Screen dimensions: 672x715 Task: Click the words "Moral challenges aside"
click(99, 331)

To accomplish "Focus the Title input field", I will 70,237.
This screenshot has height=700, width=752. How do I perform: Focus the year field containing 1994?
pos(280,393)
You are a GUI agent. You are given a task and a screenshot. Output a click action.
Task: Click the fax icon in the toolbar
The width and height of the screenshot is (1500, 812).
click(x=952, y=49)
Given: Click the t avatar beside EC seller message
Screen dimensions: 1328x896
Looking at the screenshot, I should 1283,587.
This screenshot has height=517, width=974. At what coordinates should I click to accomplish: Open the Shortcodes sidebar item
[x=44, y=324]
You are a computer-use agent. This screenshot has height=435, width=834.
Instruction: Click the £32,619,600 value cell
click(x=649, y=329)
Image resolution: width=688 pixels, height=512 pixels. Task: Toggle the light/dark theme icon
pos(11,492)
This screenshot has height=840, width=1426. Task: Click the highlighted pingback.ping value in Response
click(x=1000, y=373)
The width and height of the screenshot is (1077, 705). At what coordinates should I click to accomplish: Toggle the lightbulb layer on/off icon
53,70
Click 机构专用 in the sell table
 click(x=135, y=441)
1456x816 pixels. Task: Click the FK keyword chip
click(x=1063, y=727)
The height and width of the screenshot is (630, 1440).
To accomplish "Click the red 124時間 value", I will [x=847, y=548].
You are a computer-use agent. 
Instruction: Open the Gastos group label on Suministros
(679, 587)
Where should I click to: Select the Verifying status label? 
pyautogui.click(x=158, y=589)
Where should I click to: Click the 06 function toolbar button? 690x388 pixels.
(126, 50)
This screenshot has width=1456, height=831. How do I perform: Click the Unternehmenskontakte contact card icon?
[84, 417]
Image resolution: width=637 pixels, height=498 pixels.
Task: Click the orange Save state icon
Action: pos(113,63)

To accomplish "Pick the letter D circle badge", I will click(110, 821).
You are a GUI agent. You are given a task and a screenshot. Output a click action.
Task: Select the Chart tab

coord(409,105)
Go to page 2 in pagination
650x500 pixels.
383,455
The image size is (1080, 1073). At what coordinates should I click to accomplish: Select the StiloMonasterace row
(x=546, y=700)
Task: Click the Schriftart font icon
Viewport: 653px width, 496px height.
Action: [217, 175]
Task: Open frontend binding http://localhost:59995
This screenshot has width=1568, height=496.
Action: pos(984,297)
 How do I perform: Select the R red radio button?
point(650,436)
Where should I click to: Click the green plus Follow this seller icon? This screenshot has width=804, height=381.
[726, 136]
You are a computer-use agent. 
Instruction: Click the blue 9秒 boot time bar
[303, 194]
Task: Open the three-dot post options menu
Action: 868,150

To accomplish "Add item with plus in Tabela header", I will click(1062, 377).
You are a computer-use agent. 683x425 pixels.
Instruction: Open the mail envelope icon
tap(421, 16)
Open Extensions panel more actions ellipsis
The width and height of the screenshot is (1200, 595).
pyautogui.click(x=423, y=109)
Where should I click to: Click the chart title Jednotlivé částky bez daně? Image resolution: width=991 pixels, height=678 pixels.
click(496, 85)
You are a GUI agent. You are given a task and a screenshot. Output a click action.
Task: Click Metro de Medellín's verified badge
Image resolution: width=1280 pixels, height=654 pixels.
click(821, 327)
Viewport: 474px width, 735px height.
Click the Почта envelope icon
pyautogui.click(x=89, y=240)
■ ■ ■ ■
*GOAL OF THE EXERCISE*
Give again, word for word, every line of the listing above from the one with "This screenshot has height=840, width=1426." to the one with "You are a computer-use agent. 683x425 pixels.", both inclusive, and nothing beyond them.

*RESPONSE TO THE TASK*
This screenshot has height=840, width=1426. Task: Click the highlighted pingback.ping value in Response
click(x=1000, y=373)
The width and height of the screenshot is (1077, 705). At what coordinates should I click to accomplish: Toggle the lightbulb layer on/off icon
53,70
Click 机构专用 in the sell table
 click(x=135, y=441)
1456x816 pixels. Task: Click the FK keyword chip
click(x=1063, y=727)
The height and width of the screenshot is (630, 1440).
To accomplish "Click the red 124時間 value", I will [x=847, y=548].
You are a computer-use agent. 
Instruction: Open the Gastos group label on Suministros
(679, 587)
Where should I click to: Select the Verifying status label? 
pyautogui.click(x=158, y=589)
Where should I click to: Click the 06 function toolbar button? 690x388 pixels.
(126, 50)
This screenshot has width=1456, height=831. How do I perform: Click the Unternehmenskontakte contact card icon?
[84, 417]
Image resolution: width=637 pixels, height=498 pixels.
Task: Click the orange Save state icon
Action: pos(113,63)

To accomplish "Pick the letter D circle badge", I will click(110, 821).
You are a GUI agent. You are given a task and a screenshot. Output a click action.
Task: Select the Chart tab

coord(409,105)
Go to page 2 in pagination
650x500 pixels.
383,455
The image size is (1080, 1073). At what coordinates should I click to accomplish: Select the StiloMonasterace row
(x=546, y=700)
Task: Click the Schriftart font icon
Viewport: 653px width, 496px height.
Action: [217, 175]
Task: Open frontend binding http://localhost:59995
This screenshot has width=1568, height=496.
Action: pos(984,297)
 How do I perform: Select the R red radio button?
point(650,436)
Where should I click to: Click the green plus Follow this seller icon? This screenshot has width=804, height=381.
[726, 136]
You are a computer-use agent. 
Instruction: Click the blue 9秒 boot time bar
[303, 194]
Task: Open the three-dot post options menu
Action: 868,150

To accomplish "Add item with plus in Tabela header", I will click(1062, 377).
You are a computer-use agent. 683x425 pixels.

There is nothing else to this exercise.